Projetos de educação sexual nas escolas podem aumentar
Programa Nacional de Saúde Escolar prevê que as áreas da sexualidade sejam abrangidas desde a creche até à universidade.
Um ano após a revisão polémica da Educação para a Cidadania, o Programa Nacional de Saúde Escolar (PNSE) pode trazer para as salas de aula temas como as mudanças corporais, a autoestima, a assertividade e consentimento sexual ou a identidade, género e diversidade.

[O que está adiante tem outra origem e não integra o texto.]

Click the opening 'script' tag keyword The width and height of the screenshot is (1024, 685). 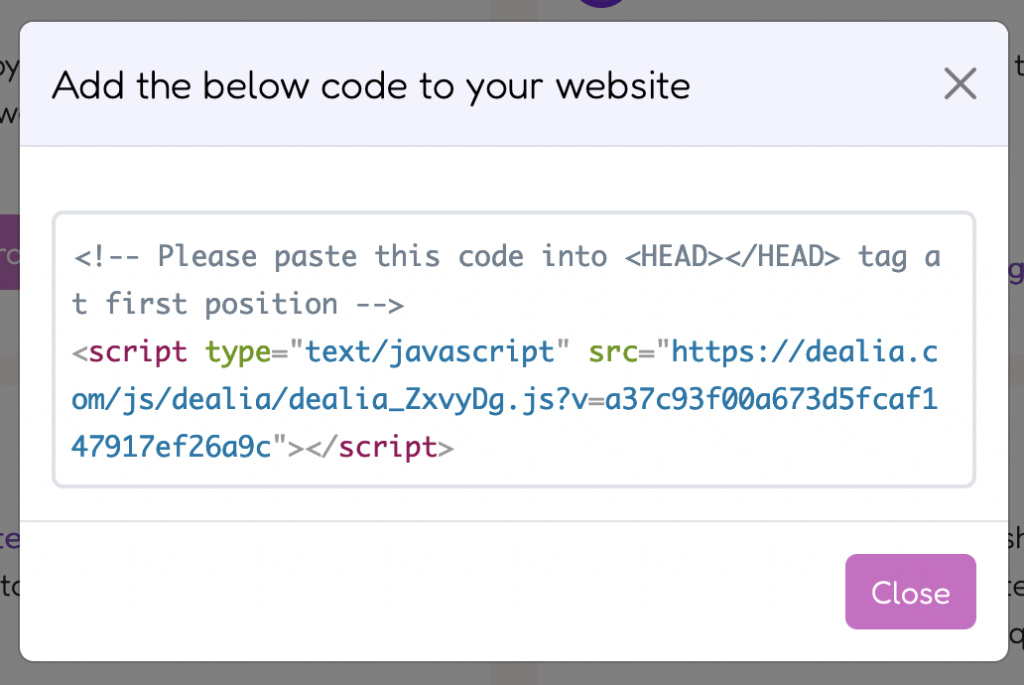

O documento, elaborado pela Direção-Geral da Saúde (DGS), que "articula saúde, educação, autarquias e sociedade civil", entrou em discussão pública na sexta-feira até dia 16.
A proposta do novo PNSE prevê que, em 40% das escolas, os projetos de educação em sexualidade aumentem e que estas áreas façam parte das ações de promoção da saúde nas escolas.
O texto estipula também que deverá haver um reforço e um novo modelo de organização de equipas de saúde escolar. Devem ser incluídos enfermeiros, médicos de saúde pública, psicólogos, higienistas orais e nutricionistas.
O documento de 40 páginas define as prioridades no que toca à saúde escolar das crianças e jovens, desde a creche ao ensino superior. No passado, estas instituições não faziam parte do público-alvo do PNSE.